Ils ne comprenaient pas qu’ils eussent laissé Emmie agir à sa guise, de façon si contraire au devoir de l’ambassadeur japonais.

Et l’émoi de tous leur parut résonner dans les paroles que le père de Sika balbutia d’une voix assourdie, comme lointaine :

— Emmie, pourquoi m’avez-vous trahi ?

À leur grande surprise, la fillette éclata de rire.

— Ah ! bon, plaisanta-t-elle en dominant avec effort son hilarité. Vous croyez que je vais me laisser bombarder de grands mots bien insolents.

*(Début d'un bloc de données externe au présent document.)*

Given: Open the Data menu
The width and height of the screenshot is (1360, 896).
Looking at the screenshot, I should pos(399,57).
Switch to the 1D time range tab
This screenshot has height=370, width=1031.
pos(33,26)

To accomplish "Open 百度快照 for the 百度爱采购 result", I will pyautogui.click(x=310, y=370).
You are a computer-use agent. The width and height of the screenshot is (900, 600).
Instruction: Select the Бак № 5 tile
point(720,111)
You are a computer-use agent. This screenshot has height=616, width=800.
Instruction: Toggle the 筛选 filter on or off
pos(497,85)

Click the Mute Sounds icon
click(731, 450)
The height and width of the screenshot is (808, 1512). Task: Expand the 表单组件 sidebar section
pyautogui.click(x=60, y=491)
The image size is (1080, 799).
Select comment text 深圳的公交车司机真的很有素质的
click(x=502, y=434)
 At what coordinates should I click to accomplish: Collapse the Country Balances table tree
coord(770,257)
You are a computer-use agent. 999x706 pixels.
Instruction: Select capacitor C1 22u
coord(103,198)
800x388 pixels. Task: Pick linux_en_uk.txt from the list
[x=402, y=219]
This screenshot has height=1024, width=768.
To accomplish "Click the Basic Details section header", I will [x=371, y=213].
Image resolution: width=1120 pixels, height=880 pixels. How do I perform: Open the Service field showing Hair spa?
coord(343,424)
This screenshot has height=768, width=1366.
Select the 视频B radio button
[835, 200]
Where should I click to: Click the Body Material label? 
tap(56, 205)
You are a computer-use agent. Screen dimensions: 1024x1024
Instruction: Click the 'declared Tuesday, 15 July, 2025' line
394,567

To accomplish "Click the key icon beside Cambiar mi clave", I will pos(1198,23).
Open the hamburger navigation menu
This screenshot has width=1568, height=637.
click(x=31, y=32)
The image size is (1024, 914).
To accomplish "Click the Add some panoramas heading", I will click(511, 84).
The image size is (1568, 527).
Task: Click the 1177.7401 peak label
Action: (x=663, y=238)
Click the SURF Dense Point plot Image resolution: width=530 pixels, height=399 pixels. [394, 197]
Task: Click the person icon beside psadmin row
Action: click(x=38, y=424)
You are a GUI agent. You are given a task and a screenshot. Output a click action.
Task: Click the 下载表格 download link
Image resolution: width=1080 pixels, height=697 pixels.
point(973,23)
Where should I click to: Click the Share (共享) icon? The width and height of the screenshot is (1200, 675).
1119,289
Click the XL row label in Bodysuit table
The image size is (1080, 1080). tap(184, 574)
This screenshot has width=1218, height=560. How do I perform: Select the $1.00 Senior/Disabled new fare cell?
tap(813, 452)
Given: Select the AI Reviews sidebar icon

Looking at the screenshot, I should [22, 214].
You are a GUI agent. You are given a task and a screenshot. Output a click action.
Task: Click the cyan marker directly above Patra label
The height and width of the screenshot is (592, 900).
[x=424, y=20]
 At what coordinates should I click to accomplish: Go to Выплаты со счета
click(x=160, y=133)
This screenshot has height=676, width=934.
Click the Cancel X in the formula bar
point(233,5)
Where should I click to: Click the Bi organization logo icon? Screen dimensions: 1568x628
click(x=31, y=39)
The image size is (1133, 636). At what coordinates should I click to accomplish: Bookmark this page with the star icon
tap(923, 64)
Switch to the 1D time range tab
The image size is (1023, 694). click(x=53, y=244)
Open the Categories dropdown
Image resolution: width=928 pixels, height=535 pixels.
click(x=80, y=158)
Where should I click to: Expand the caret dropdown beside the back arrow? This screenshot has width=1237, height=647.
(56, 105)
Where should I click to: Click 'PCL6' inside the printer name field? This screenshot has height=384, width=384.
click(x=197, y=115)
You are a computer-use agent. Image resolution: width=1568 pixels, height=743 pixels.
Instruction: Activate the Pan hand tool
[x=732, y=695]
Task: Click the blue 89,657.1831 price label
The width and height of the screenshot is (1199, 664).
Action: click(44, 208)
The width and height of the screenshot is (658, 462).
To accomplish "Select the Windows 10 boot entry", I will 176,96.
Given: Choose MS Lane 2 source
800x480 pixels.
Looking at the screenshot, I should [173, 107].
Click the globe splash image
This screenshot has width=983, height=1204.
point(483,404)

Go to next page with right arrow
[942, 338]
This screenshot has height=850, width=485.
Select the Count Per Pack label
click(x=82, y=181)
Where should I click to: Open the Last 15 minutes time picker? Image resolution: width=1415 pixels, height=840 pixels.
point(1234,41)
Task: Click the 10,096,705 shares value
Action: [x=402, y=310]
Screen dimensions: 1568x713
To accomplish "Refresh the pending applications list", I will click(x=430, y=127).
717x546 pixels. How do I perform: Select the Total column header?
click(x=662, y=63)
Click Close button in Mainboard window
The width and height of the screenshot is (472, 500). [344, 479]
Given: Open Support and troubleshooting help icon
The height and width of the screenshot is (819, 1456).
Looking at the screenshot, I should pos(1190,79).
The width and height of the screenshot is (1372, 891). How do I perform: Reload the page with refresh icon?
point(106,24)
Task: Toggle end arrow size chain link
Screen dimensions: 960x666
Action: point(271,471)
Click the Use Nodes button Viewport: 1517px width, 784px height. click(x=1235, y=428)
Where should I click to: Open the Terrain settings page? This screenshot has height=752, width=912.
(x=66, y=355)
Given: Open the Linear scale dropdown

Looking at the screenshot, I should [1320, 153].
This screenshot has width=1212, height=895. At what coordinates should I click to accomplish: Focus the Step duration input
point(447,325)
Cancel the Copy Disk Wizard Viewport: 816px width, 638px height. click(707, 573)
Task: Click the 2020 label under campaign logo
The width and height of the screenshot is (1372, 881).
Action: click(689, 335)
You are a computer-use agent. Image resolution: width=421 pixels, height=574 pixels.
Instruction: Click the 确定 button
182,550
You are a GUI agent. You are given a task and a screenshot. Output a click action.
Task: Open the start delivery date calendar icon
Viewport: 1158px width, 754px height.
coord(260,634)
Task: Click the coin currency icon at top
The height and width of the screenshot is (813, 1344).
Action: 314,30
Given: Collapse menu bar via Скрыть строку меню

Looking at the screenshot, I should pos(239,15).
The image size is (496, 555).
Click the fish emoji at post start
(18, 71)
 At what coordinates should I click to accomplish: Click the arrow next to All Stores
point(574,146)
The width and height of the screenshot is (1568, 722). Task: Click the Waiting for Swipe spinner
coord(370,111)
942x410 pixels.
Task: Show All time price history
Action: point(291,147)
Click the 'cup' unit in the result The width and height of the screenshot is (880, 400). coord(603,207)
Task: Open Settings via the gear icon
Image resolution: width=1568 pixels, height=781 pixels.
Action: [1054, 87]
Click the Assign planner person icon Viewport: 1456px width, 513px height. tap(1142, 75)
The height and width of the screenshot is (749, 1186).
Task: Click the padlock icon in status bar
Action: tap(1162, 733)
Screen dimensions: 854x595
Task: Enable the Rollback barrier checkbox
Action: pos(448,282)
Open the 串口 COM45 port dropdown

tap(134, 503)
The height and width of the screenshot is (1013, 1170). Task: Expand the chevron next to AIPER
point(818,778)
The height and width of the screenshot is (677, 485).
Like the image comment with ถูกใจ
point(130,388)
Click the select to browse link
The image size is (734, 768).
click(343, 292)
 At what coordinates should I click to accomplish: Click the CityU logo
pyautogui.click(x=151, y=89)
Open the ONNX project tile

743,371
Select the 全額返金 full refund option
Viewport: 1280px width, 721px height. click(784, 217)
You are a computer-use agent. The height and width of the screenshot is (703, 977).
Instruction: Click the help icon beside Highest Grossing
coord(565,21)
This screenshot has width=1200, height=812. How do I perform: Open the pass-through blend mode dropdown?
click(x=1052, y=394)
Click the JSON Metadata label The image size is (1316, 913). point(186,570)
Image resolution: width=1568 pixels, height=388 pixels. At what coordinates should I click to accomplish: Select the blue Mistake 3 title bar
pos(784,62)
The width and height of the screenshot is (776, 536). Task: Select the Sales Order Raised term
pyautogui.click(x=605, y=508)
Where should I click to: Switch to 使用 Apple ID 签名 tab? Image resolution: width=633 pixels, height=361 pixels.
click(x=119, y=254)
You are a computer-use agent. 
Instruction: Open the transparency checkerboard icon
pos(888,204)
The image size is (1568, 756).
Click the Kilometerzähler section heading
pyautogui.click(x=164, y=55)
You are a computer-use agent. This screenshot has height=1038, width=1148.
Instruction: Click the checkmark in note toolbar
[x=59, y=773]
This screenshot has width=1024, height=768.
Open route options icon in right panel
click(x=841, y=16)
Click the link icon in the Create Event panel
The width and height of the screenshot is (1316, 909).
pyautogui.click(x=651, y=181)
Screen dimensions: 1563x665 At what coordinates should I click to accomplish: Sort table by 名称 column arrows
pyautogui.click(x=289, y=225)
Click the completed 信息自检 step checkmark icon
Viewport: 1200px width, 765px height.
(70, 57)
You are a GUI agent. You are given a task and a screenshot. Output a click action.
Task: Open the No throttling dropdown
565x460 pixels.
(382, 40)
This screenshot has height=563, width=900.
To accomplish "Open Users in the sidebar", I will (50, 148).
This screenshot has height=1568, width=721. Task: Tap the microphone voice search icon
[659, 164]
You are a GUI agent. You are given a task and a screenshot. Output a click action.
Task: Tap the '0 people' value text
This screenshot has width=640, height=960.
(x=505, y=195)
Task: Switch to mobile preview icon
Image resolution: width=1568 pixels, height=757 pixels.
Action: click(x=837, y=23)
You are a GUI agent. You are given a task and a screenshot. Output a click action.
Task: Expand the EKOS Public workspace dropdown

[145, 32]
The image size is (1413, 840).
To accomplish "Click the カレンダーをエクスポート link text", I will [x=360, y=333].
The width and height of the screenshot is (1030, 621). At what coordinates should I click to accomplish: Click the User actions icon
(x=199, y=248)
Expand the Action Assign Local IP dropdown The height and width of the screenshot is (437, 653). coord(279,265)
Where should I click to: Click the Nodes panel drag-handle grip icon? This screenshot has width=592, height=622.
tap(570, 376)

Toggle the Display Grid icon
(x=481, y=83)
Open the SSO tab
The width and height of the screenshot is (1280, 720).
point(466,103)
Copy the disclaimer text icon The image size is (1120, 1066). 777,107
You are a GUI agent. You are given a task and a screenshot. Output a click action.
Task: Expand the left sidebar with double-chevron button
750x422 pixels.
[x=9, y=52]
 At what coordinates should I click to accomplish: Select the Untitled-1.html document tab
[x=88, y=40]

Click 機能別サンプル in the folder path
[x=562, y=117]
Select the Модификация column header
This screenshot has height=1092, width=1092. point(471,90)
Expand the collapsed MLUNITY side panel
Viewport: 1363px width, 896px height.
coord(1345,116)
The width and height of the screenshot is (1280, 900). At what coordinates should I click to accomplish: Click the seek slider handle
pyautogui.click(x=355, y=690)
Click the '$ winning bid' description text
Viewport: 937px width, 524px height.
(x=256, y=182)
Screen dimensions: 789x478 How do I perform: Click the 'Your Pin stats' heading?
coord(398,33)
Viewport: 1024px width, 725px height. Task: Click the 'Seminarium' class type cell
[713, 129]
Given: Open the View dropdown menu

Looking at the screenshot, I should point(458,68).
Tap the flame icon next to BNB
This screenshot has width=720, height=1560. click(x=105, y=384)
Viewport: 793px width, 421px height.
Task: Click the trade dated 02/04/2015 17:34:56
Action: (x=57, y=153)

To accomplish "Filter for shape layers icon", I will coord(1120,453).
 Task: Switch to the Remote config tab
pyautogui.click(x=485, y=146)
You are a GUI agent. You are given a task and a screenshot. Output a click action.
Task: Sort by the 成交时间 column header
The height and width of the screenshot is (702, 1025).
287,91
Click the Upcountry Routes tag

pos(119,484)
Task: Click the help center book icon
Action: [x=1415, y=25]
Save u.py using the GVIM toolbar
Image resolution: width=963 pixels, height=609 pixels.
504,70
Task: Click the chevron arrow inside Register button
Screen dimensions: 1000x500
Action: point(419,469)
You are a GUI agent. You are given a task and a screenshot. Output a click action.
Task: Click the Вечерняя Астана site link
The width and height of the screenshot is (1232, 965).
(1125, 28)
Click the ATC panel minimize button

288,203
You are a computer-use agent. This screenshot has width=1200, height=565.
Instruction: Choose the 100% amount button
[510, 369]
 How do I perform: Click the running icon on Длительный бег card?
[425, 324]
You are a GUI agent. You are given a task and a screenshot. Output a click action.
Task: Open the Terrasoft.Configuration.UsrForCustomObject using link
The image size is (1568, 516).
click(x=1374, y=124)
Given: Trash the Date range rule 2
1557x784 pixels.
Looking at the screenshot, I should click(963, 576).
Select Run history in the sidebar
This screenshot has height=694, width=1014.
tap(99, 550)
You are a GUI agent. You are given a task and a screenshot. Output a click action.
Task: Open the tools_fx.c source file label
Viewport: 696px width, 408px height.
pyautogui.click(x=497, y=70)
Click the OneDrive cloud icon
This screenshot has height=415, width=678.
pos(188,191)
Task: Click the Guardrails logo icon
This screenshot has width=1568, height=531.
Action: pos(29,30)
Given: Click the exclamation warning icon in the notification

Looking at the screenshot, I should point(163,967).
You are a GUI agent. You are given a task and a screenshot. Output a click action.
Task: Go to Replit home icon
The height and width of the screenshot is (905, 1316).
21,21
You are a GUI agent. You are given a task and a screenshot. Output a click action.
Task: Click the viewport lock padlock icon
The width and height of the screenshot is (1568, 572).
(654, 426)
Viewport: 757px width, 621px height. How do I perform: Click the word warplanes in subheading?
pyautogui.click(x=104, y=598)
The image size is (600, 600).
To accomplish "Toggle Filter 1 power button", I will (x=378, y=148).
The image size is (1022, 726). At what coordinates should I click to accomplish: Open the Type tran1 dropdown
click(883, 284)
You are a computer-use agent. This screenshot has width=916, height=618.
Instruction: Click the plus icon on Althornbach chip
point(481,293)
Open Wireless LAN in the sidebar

Et le Japonais, secouant tristement la tête, disait avec une résignation mélancolique qui ne manquait pas de grandeur :

— Je n’emploierai pas ces mots avec vous. Je me souviens que, grâce à vous, nous avons sauvé ma fille bien aimée. Je ne vous accuserai donc pas. Laissez-moi seulement déplorer d’être déshonoré comme diplomate.

— Oh ! déshonoré, fit la cousine de Marcel avec une légèreté stupéfiante, en voilà une idée !

— Vous ne comprenez donc pas que ce dépôt, confié à mon honneur…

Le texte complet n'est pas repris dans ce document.